Cancer cells are characterised by the ability to evade apoptosis, a type of programmed cell death that allows the organism to remove damaged cells.
Many studies devoted to new chemotherapy treatments aim to induce apoptosis and thus remove cancer cells or reduce the size of the tumour.
Scientists at the Institute for Research in Biomedicine (IRB Barcelona) have demonstrated that the protein TP53INP2 plays an important role in the induction of cell death.
This finding could be relevant in the treatment of certain types of cancer.
"We observed that when cells have high levels of TP53INP2, apoptosis is accelerated when specific receptors on the cell membrane are activated. In contrast, the cells that did not express this protein were more resistant to apoptosis," comments Antonio Zorzano, head of the Complex Metabolic Disease and Mitochondria Lab at IRB Barcelona.
Published in EMBO Journal, this study describes how this protein increases the efficacy of certain chemotherapy treatments, such as TRAIL.
"We demonstrate that TP53INP2 makes cancer cells more sensitive to death signals, including TRAIL," explains Saška Ivanova, postdoctoral fellow at IRB Barcelona and first author of the study.
TRAIL holds great promise for the treatment of cancer because it can selectively induce the death of cancer cells.
Since its discovery in 1995, many clinical assays have been devoted to this drug.

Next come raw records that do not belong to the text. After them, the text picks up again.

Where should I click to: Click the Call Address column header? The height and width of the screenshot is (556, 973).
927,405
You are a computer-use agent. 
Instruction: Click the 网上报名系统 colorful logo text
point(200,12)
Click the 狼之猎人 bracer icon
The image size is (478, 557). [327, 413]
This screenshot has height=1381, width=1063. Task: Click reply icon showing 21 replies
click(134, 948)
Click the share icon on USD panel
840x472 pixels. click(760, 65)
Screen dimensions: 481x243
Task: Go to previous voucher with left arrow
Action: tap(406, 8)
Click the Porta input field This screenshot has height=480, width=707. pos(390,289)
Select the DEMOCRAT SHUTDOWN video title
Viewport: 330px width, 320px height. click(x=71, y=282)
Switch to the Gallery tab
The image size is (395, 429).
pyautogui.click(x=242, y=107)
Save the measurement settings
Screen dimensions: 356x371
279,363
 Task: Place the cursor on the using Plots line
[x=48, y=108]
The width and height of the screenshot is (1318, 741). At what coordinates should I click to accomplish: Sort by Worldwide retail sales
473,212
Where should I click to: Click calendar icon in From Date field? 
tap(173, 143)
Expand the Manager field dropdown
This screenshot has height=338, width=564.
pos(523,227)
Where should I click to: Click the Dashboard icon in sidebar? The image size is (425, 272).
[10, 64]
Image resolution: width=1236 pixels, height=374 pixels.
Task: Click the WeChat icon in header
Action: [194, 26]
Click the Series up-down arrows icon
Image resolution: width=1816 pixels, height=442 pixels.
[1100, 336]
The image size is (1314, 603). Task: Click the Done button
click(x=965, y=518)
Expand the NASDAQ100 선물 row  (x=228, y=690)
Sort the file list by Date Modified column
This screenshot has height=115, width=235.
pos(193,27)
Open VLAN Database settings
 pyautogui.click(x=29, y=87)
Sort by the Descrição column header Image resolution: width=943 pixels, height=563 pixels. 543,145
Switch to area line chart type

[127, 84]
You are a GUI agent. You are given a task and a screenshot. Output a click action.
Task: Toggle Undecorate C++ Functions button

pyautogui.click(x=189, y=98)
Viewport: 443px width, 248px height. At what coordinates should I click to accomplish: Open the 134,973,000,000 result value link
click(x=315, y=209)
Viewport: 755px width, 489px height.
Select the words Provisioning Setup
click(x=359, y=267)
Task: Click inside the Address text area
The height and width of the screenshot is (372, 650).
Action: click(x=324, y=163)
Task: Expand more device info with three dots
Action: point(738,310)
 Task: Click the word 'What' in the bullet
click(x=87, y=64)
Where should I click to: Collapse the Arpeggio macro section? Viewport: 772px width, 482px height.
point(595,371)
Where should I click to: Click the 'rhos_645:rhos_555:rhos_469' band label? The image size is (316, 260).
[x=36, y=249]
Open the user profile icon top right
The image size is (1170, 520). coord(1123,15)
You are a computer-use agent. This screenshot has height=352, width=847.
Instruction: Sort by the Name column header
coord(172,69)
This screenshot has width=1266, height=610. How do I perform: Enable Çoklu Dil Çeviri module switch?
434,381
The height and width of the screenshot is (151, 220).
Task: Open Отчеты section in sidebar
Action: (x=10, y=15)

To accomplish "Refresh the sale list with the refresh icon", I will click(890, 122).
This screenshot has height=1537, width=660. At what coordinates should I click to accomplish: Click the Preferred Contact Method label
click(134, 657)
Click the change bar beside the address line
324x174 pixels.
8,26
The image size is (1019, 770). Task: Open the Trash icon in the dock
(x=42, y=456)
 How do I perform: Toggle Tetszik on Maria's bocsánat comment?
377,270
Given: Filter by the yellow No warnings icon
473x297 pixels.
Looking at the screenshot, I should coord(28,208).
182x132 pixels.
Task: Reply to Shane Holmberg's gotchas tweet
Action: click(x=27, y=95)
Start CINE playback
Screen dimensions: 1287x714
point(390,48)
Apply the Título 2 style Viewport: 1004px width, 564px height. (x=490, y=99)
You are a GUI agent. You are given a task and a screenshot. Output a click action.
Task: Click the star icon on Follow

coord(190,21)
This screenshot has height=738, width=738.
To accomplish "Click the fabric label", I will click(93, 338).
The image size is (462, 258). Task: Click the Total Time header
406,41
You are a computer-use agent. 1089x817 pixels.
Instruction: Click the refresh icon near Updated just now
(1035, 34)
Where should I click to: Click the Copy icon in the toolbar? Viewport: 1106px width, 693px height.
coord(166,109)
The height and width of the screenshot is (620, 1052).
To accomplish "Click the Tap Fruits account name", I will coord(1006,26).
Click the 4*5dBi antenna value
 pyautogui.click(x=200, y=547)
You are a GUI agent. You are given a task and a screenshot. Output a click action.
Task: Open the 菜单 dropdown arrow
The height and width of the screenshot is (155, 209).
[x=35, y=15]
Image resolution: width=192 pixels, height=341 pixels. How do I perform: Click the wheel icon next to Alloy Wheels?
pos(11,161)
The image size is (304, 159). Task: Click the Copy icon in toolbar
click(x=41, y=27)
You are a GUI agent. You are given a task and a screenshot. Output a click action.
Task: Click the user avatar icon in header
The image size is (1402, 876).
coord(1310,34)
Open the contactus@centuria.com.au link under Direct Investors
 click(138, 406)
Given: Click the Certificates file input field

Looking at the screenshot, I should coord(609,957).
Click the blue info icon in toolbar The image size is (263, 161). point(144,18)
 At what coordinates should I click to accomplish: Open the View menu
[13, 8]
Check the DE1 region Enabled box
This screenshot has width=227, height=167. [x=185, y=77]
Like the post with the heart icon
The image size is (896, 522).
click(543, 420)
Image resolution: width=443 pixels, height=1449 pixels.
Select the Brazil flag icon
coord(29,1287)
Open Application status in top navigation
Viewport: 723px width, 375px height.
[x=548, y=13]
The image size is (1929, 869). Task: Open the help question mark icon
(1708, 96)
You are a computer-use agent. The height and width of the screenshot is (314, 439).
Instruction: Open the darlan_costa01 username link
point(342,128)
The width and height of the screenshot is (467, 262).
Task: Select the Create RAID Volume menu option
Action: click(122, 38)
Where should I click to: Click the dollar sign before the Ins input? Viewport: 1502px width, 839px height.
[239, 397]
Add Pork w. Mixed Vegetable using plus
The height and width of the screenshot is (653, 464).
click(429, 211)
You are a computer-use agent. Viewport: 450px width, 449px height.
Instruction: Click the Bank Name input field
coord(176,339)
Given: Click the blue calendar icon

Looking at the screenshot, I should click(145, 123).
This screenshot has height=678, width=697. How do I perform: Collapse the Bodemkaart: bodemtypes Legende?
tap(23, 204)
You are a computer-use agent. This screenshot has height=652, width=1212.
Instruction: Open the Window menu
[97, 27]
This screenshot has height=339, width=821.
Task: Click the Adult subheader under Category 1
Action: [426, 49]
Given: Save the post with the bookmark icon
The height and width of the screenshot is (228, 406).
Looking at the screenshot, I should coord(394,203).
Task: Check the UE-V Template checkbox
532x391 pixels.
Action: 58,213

However, not all patients with cancer respond to this treatment.
Researchers at IRB Barcelona have confirmed the relation between high levels of TP53INP2 and an enhanced response of liver and breast cancer cells to TRAIL.
One of the issues regarding TRAIL is the need to identify patients likely to respond to this treatment, as TRAIL can enhance tumour progression in some types of cancer.
"We propose the protein TP53INP2 as a potential marker to identify patients that could benefit from treatment with TRAIL," explains Zorzano, full professor at the University of Barcelona and CIBERDEM researcher.
Personalised medicine, an approach that allows treatment to be adapted to the characteristics of each patient, emerges as one of the health care strategies with most potential.
Knowledge of the type of cancer and selection of the most efficient treatment in each case will increase patient survival.
However, biomarkers are needed.
In this regard, this study offers a new approach to support physicians in the selection of personalised treatments.
"We are now extending the study to other types of cancer, such as lung cancer, to confirm whether TP53INP2 also improves the response to treatment with TRAIL," adds Ivanova.